Carrot cake for Easter - why?

In Switzerland there is also carrot cake, but no cream cheese icing. This came up in my Facebook feed last week, so it’s also popular here. Powdered sugar is more common as a topper, sometimes vanilla icing.

I never had carrot cake for Easter as a child, it’s not something my parents make often. When I was little my mom took a cake decorating class, and would make decorated cakes for all holidays. So we each got a little egg shaped cake with our name on it for Easter. And we’d have rice pudding.

I doubt it. In my family, it was breakfast. After the kids retrieved all the Easter eggs from the backyard, my mother would slice them up, and serve them with biscuits and gravy. But in families who are regular churchgoers, brunch would probably be more practical. And in families who got together with more distant relatives for the holiday, dinner would be more convenient.

In our family it was traditionally an early dinner. Usually around 3pm. It has been very odd the last 2 years not have Easter Dinner.
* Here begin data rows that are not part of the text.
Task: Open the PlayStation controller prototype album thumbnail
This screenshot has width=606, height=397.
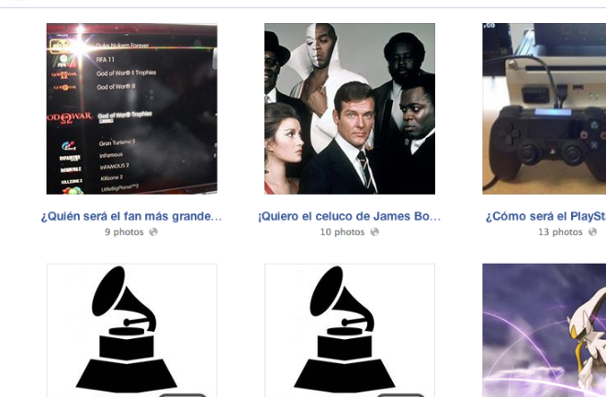Action: point(544,108)
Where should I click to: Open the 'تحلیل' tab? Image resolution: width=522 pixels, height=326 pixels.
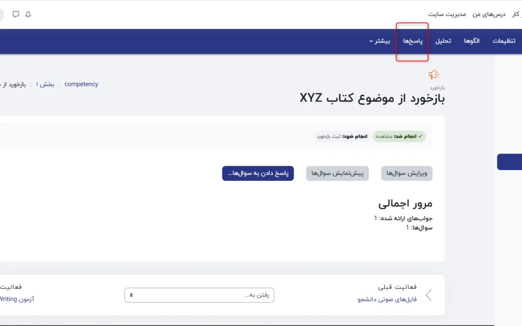click(443, 41)
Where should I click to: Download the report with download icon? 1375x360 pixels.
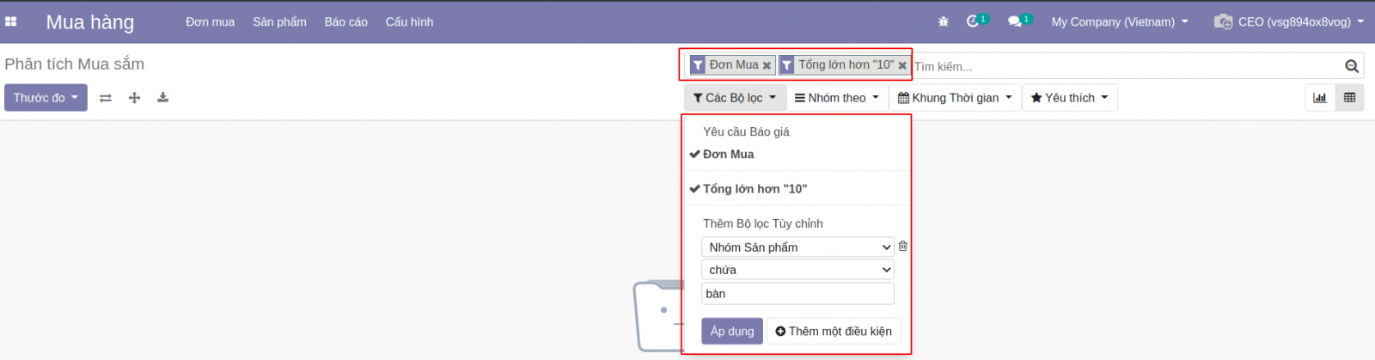tap(162, 98)
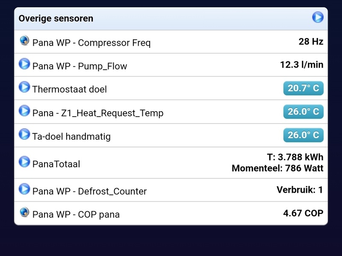Select the Pana WP - Pump_Flow label
The height and width of the screenshot is (256, 342).
tap(80, 66)
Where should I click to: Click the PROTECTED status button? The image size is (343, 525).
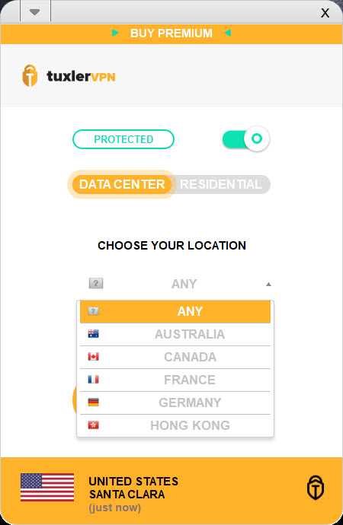123,139
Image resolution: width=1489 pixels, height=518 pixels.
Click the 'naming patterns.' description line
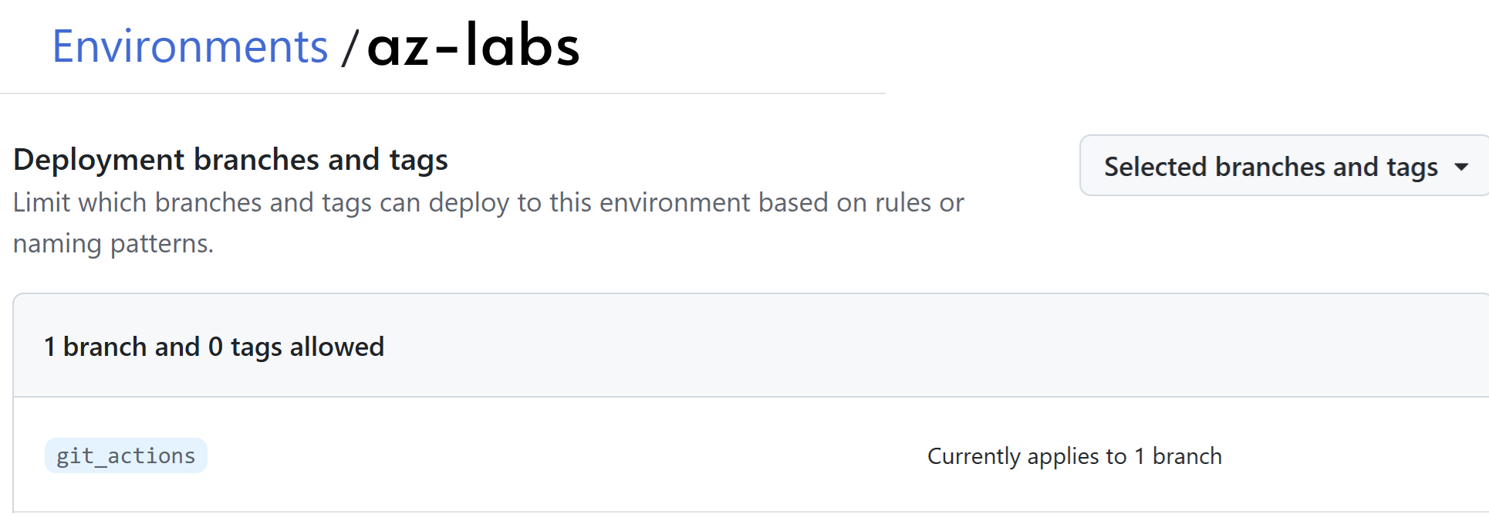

My sister has hosted it for decades now.

Mmmmmm carrot cakemmm cream cheese frostingmmmm

And you can blame Clark Gable for the carrot thing with Bugs​:rabbit2::rabbit::grimacing:

There is something about carrot cake and the time of year, because my mother always baked one for our “Thank goodness Passover is over, let’s have some bread” meal.

It’s possible that gardens were planted a little bit before, and since carrots come up pretty fast, late March to mid-April was when you’d want to get rid of any carrots you had left in the cellar, and grating them for something like bread or cake with lots of oil is a good way of disguising how old they are.

I have my mother’s recipe, and in fact, it does have a ton of oil. I adapted it into a really good carrot muffin recipe. Less oil, grated carrots, instead of pulverized, some baking soda in addition to the baking powder, and a teaspoon of high gluten flour. I also add in some raisins. Make them all times of the year.

She was a war baby (b. 1940), so if it was a war thing, she probably had it in her childhood.

For us, it’s an early dinner as well (anywhere from 2-4 p.m.) That said, our Sunday dinners are always early dinners, so it’s not really off the normal Sunday schedule. And, yes, the dinner is the big meal for our family and for most of the families I grew up with – at least as I remember. Even looking outside earlier today, I could see all the families gathering in the early afternoon.

I read this entire thread and now all I want is a piece of carrot cake.

In the UK, old tradition would have hot cross buns on Good Friday (but in the last few decades they’re available all year round) and simnel cake for Easter Sunday (or sometimes at an earlier point in Lent) - but that is now relatively rare, though you do see them in the shops. AFAIK there is no particular dessert item particularly associated with Easter. FWIW, Marks &Spencer’s TV adverts for their Easter meal deal that I’ve seen have been pushing cheesecake this year.

And also FWIW, the wartime generation who had to make do with cakes and desserts made with carrots or parsnips were only too glad to see the back of them. US-style carrot cakes are relatively recent over here.

Besides candy items like Peeps and chocolate bunnies, lamb cake with coconut fleece & jellybean eyes is pretty popular.

I concur, but the white creme cheese frosting also may be a small part of the reason.


We always had a dairy meal at the end of Passover, because so many people wanted to have pizza. That meant that we could have cream cheese frosting on the carrot cake.

Also never seen or heard of the tradition, but if I saw a carrot cake grouped with the other Easter desserts I would automatically make the bunny connection.
As a non Christian who went to her share of friends’ celebrations as a child, I’ve always associated Pavlova with Easter. I (unfortunately) did not grow up in Australia, so I have no idea why I encountered so much Easter Pavlova in SoCal. Anybody else have that experience?